Public policies for development and digital divide

For those few reading these lines besides me, I do hate make you lose your time with stuff not strictly related to this blog’s purpose – and your purpose in reading it.

BUT

I wonder if some news lately might not be of “public” interest, even if they’re just to contextualize this and everything. Excuse me too for the catchy title of this entry – read on to see where does it come from.

Since December 1st I left my responsibility leading the Cooperation for Development Programme at the Open University of Catalonia. This is something we had been cooking since… almost February 2005 together with one vice-president and the CEO of the University. The reason of it all was that the Cooperation for Development Programme was leading some projects that should be lead within the framework of an academic strategy, say, from a Faculty. These projects where the direction of two masters in development, three (and a half) knowledge transfer international projects, research and innovation (almost)projects, etc.

After some internal benchmarking we found that the Faculty of Law and Political Science was deeply interested in launching an area of knowledge centered in Public Policies for Development (including ICT4D). The who’s and how’s were debated since April 2005 until October 2005, when the University decided I would become professor at the Faculty of Law and Political Science leading this new “area”, which would include the academic projects that were formerly run by the University’s Cooperation for Development Programme. Just because of bureaucracies it all was officialized last December 1st.

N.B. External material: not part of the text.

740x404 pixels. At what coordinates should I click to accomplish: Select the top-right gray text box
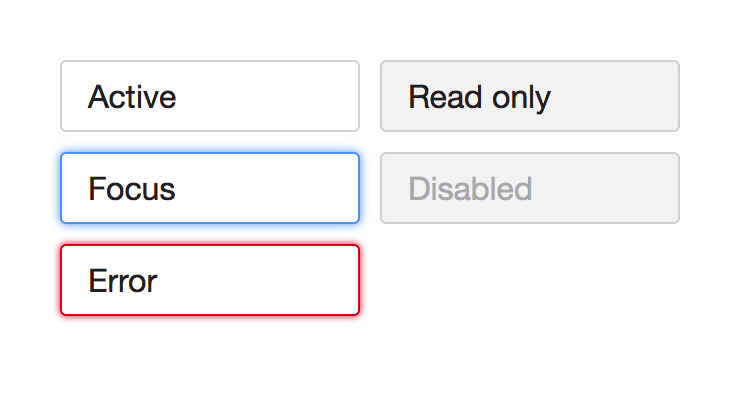pos(530,96)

This means that this blog will, presumably, turn into something more academic and be shifting from e-learning and online volunteering to issues more centered in policies and the digital divide. Previous subjects will not be – of course! – forgotten, but my (somehow) new professional interests seem to be joining my late personal interests and thus scope would be a little bit wider and a little bit deeper at the same time. I guess in the following posts that’ll get some clearer.

BTW, (at least) two other ICT4D people are trying to face new challenges this new year. Jayne Cravens and Andy Carvin are leaving their actual projects and are available – the former I know, the second I guess – to share their valuable knowledge. Have good luck in your quests!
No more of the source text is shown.